§ WHAT IS BEING ASKED
In the entries that follow, how many lines include the string "Given"? The answer is the number only.

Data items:
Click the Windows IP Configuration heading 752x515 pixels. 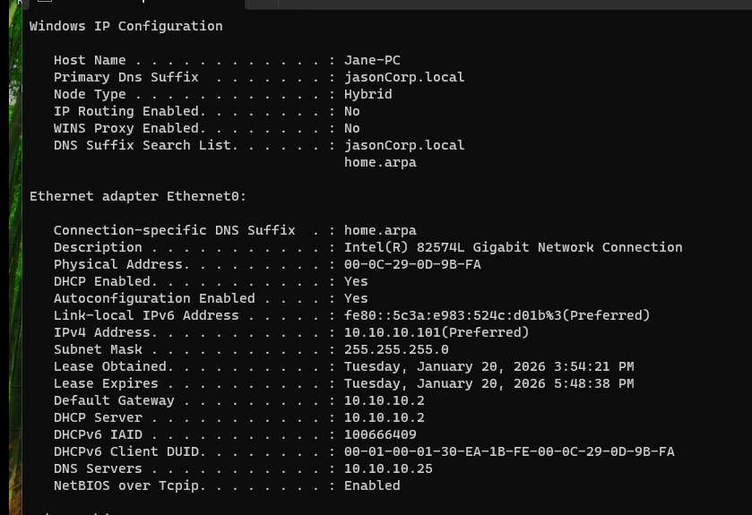pyautogui.click(x=125, y=26)
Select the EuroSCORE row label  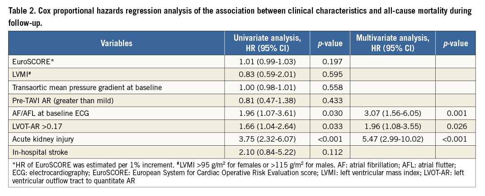tap(31, 62)
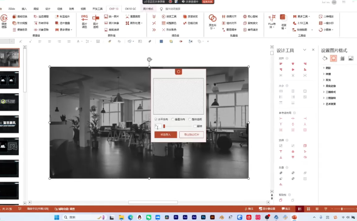Image resolution: width=357 pixels, height=221 pixels.
Task: Check the 翻转 checkbox in the dialog
Action: pyautogui.click(x=195, y=126)
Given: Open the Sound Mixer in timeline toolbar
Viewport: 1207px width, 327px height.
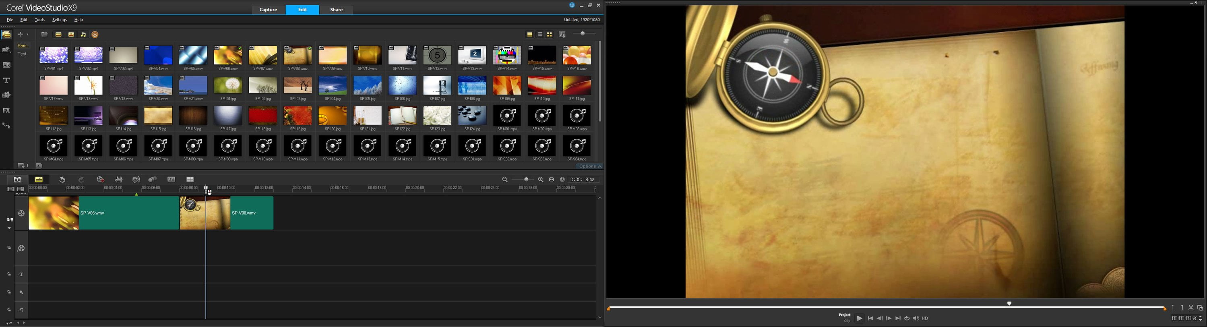Looking at the screenshot, I should coord(119,179).
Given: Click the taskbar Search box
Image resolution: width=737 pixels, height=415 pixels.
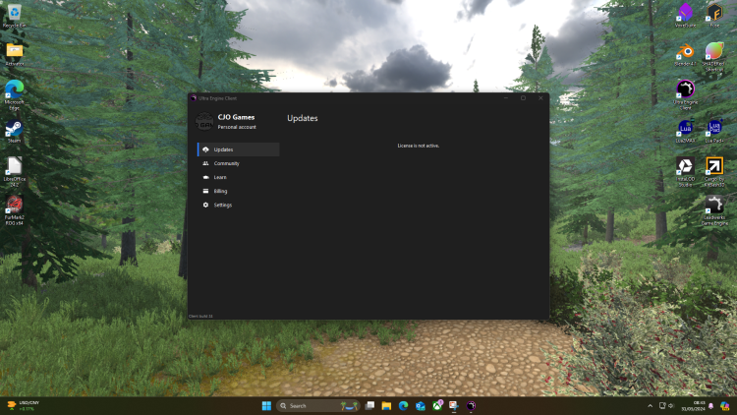Looking at the screenshot, I should [306, 405].
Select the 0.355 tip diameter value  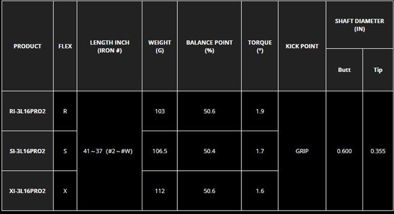coord(378,151)
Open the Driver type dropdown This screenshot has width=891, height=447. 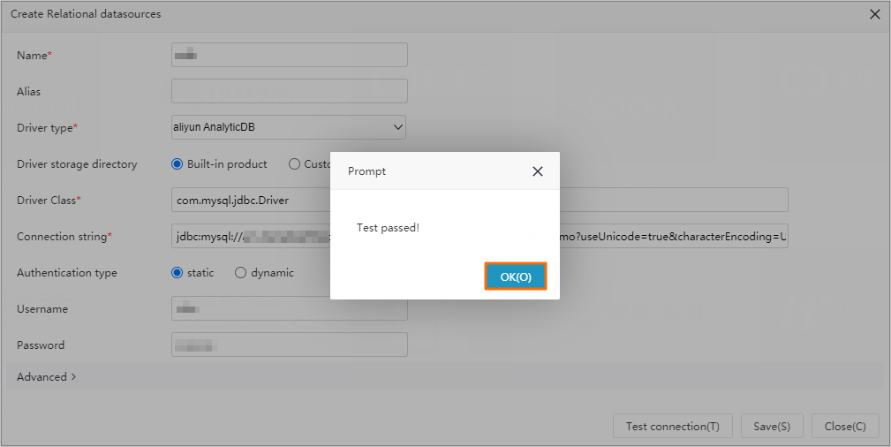tap(289, 127)
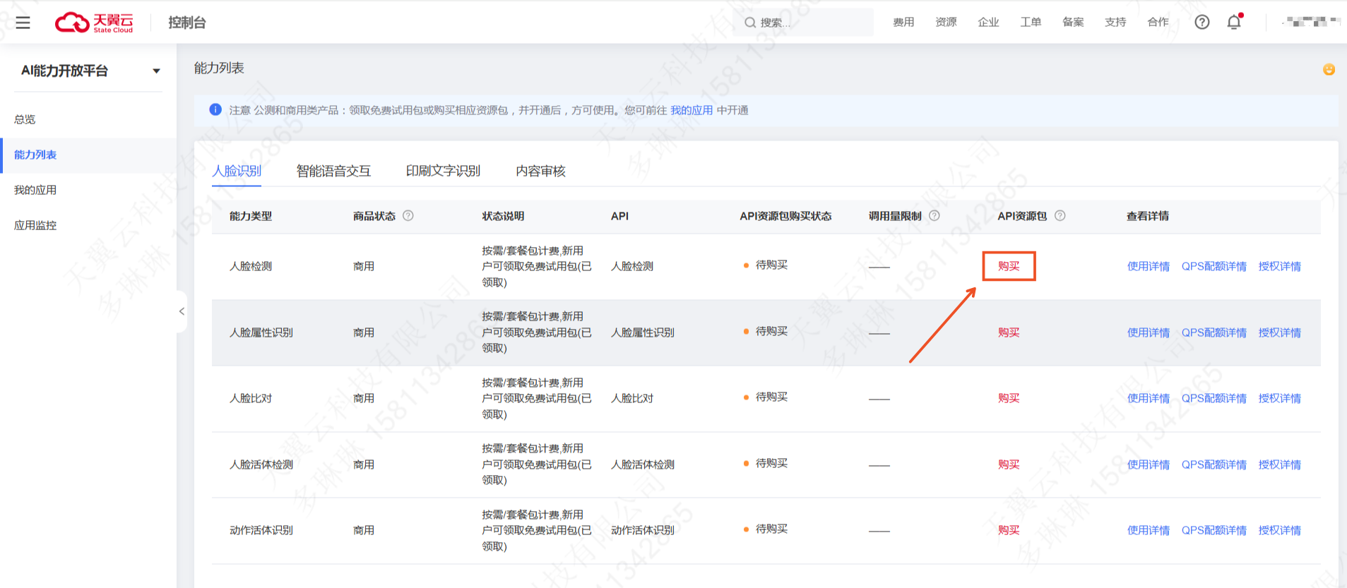The height and width of the screenshot is (588, 1347).
Task: Click the help icon beside 商品状态
Action: 408,216

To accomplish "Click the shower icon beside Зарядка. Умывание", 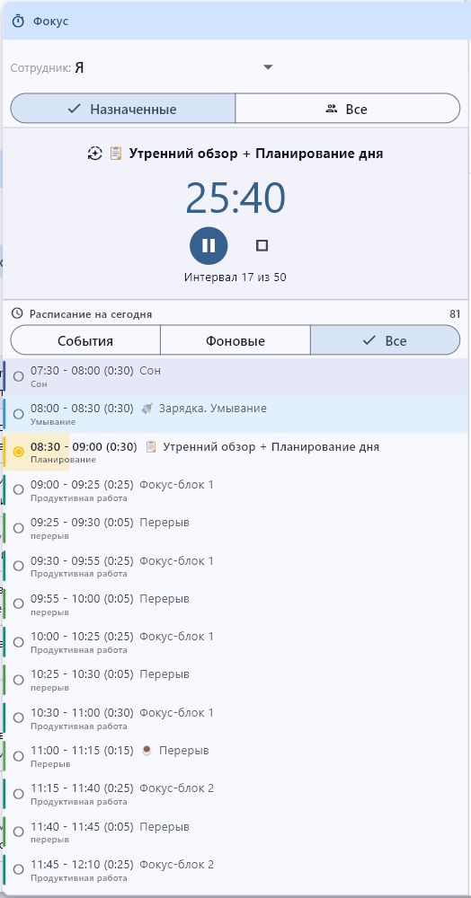I will point(147,409).
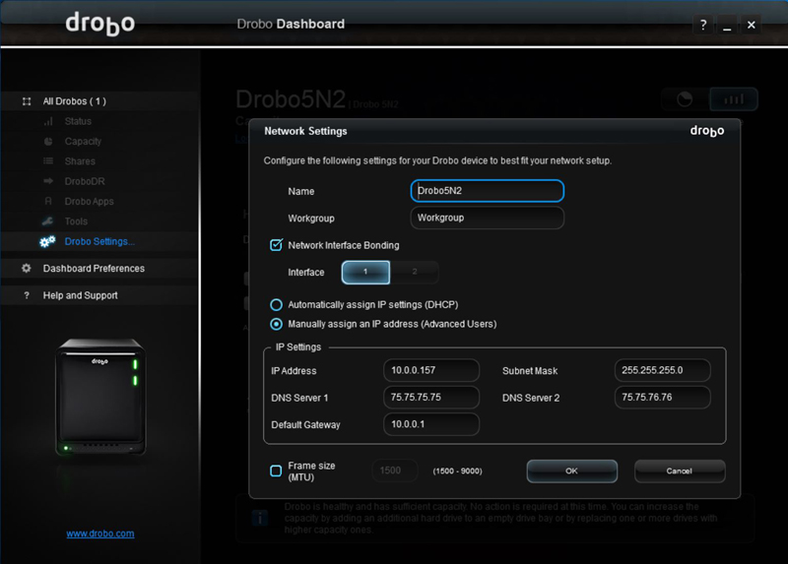Open Help and Support section
This screenshot has height=564, width=788.
80,295
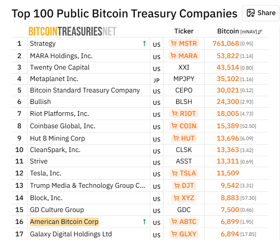Click the XYZ ticker cart icon
Screen dimensions: 280x240
pos(177,198)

§ TASK RESULT
2